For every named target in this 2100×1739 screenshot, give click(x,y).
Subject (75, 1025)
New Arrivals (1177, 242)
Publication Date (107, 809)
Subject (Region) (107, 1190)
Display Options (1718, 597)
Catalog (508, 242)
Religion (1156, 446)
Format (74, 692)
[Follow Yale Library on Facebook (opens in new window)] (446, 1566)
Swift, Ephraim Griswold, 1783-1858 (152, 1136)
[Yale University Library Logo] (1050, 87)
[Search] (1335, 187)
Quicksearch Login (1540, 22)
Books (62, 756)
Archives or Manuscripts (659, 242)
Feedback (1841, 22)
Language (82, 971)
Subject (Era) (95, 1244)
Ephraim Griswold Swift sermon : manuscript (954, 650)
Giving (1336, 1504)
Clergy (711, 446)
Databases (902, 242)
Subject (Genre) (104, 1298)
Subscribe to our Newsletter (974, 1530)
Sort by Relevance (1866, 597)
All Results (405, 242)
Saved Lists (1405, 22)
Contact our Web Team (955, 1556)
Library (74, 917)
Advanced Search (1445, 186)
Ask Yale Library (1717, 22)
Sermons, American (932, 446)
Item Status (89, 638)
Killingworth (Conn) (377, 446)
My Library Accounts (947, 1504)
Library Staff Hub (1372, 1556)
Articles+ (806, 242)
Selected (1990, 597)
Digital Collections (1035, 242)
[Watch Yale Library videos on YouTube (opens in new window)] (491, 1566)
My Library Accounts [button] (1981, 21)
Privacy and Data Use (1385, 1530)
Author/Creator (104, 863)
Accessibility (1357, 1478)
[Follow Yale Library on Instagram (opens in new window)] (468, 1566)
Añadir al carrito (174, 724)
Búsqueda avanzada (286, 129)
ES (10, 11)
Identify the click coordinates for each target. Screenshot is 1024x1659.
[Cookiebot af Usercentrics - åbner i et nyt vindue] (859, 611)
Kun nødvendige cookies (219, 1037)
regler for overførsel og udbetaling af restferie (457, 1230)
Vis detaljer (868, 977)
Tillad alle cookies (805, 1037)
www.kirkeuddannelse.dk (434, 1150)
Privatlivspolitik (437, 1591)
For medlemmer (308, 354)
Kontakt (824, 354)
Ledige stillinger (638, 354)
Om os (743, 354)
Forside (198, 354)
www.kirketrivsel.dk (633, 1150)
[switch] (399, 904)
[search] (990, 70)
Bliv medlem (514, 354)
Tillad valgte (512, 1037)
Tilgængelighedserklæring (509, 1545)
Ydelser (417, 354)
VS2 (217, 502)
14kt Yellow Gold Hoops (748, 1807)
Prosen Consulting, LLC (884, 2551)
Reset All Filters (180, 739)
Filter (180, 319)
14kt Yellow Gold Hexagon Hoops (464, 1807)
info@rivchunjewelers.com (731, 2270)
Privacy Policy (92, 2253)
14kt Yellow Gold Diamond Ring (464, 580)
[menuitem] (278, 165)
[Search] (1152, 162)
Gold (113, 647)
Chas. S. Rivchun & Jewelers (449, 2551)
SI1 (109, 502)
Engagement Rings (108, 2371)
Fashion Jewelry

__________

From the line with "Sort by Relevance (1866, 597)" through the final line of the records, return each line exactly. Leave out the rest.

Sort by Relevance (1866, 597)
All Results (405, 242)
Saved Lists (1405, 22)
Contact our Web Team (955, 1556)
Library (74, 917)
Advanced Search (1445, 186)
Ask Yale Library (1717, 22)
Sermons, American (932, 446)
Item Status (89, 638)
Killingworth (Conn) (377, 446)
My Library Accounts (947, 1504)
Library Staff Hub (1372, 1556)
Articles+ (806, 242)
Selected (1990, 597)
Digital Collections (1035, 242)
[Watch Yale Library videos on YouTube (opens in new window)] (491, 1566)
My Library Accounts [button] (1981, 21)
Privacy and Data Use (1385, 1530)
Author/Creator (104, 863)
Accessibility (1357, 1478)
[Follow Yale Library on Instagram (opens in new window)] (468, 1566)
Añadir al carrito (174, 724)
Búsqueda avanzada (286, 129)
ES (10, 11)
Identify the click coordinates for each target. Screenshot is 1024x1659.
[Cookiebot af Usercentrics - åbner i et nyt vindue] (859, 611)
Kun nødvendige cookies (219, 1037)
regler for overførsel og udbetaling af restferie (457, 1230)
Vis detaljer (868, 977)
Tillad alle cookies (805, 1037)
www.kirkeuddannelse.dk (434, 1150)
Privatlivspolitik (437, 1591)
For medlemmer (308, 354)
Kontakt (824, 354)
Ledige stillinger (638, 354)
Om os (743, 354)
Forside (198, 354)
www.kirketrivsel.dk (633, 1150)
[switch] (399, 904)
[search] (990, 70)
Bliv medlem (514, 354)
Tillad valgte (512, 1037)
Tilgængelighedserklæring (509, 1545)
Ydelser (417, 354)
VS2 (217, 502)
14kt Yellow Gold Hoops (748, 1807)
Prosen Consulting, LLC (884, 2551)
Reset All Filters (180, 739)
Filter (180, 319)
14kt Yellow Gold Hexagon Hoops (464, 1807)
info@rivchunjewelers.com (731, 2270)
Privacy Policy (92, 2253)
14kt Yellow Gold Diamond Ring (464, 580)
[menuitem] (278, 165)
[Search] (1152, 162)
Gold (113, 647)
Chas. S. Rivchun & Jewelers (449, 2551)
SI1 (109, 502)
Engagement Rings (108, 2371)
Fashion Jewelry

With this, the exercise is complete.